Tuning Discovery Performance

Most complex software packages have a number of parameters that affect their performance, and IBM® Tivoli® Application Dependency Discovery Manager (TADDM) is no exception. The default settings that TADDM ships with have been found to generally perform well. However, every environment is different so some adjustment of these settings may be needed to deliver optimal discovery performance.

The TADDM GUI provides some information that is useful for monitoring discovery performance.

The sensors displayed on this panel will have one of three states: done, error, and in progress as shown in the Status column. The sensors in the done or error states are no longer being processed. To monitor performance it is only useful to look at the in progress sensors. The in progress sensor will be in one of three stages of execution. These stages are shown in the Description column of the panel. The sensors can be grouped on the display by these stages. To do so, click on the Description column heading.

The first stage is started. For a sensor, this is the stage that is in the process of discovering a CI or CIs.

The second stage is discovered. For a sensor, this is the stage that has finished discovering a CI or CIs but is still waiting for its results to be persisted in the datastore.

The final stage of an in progress sensor is storing. As the name implies, sensors in this stage are having their results persisted in the database.

By observing a discovery run and comparing the number of in progress sensors that are in the started stage versus the number of in Progress sensors in the discovered or storing stages, an assessment can be made on whether attribute discovery is faster or slower then
attribute storage for a particular environment.

The attribute discovery rate is the area with the most potential for tuning. Most of TADDM's modifiable parameters are contained in the collation.properties file:

<TADDM_install_dir>/dist/etc/collation.properties

As its name implies, this is a Java™ properties file with a list of name, value pairs separated by an equal (=) sign. In this file, the property with the most impact on performance is the number of discovery worker threads:

# Max number of discover worker threads
com.collation.discover.dwcount=16

Provided the server has sufficient spare capacity, this setting can be increased. This allows more sensors to run in parallel. Two similar properties are listed below:

# Max number of seed creators
com.collation.discover.sccount=2
# Max Number of Agent selectors
com.collation.discover.ascount=1

However, these values should not be changed.

In most cases, to discover attributes of a CI, a sensor requires a SSH or WMI session with the host computer where the CI resides. To improve performance by reducing session creation overhead, these sessions are pooled and cached. The default pool sizes are sufficient in most cases. However when they are insufficiently large, they can limit the discovery rate. To monitor for this condition the following property in the
collation.properties file can be changed from false to true.
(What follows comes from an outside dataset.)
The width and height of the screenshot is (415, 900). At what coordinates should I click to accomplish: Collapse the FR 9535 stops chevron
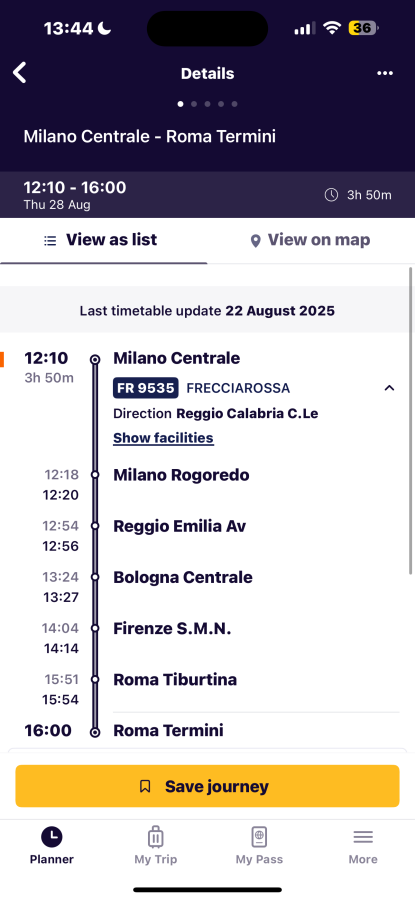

com.collation.platform.session.ExtraDebugging=false

As with all changes to the collation.properties file, the server must be restarted for the change to take effect. Once this change has taken place and a discovery is run, the DiscoverManager logs can be searched for session pool wait time issues. The text to search for in the logs is seconds for pool lock. Below is an example of performance degradation caused by session pool contention from the DiscoverManager.log file:

2006-08-04 16:11:50,733 DiscoverManager [DiscoverWorker-34] WindowsComputerSystemAgent(192.168.16.181) INFO
session.SessionClientPool - Session client [3x ssh2:/admlxz@151.179.84.85]#9612508 waited 158.682 seconds for pool lock

If the log shows excessive waiting for a session from the pool, the pool size can be increased. There are two ways to do this. First, the per host session pool can be increased globally by changing the following property in the collation.properties file:

com.collation.platform.session.PoolSize=3

It is however unlikely that there will be contention for sessions for all or even most hosts in the environment. The contention will likely be restricted to a smaller number of larger hosts for which a great many sensors run. TADDM has a concept of a Scoped Property, which means that many of the properties in the collation.properties file can have one value for general targets and a different value for specific targets. This is done by appending an IP address or Scope name to the property name, like in the following example:

com.collation.platform.session.PoolSize.10.10.250.1=20

In this case, for all hosts other than 10.10.250.1, the PoolSize is 3, but for 10.10.250.1, the PoolSize is 20. By looking at the log messages like the one above, it is easy to determine for which hosts the default session PoolSize is insufficient and make the appropriate
changes to the collation.properties file.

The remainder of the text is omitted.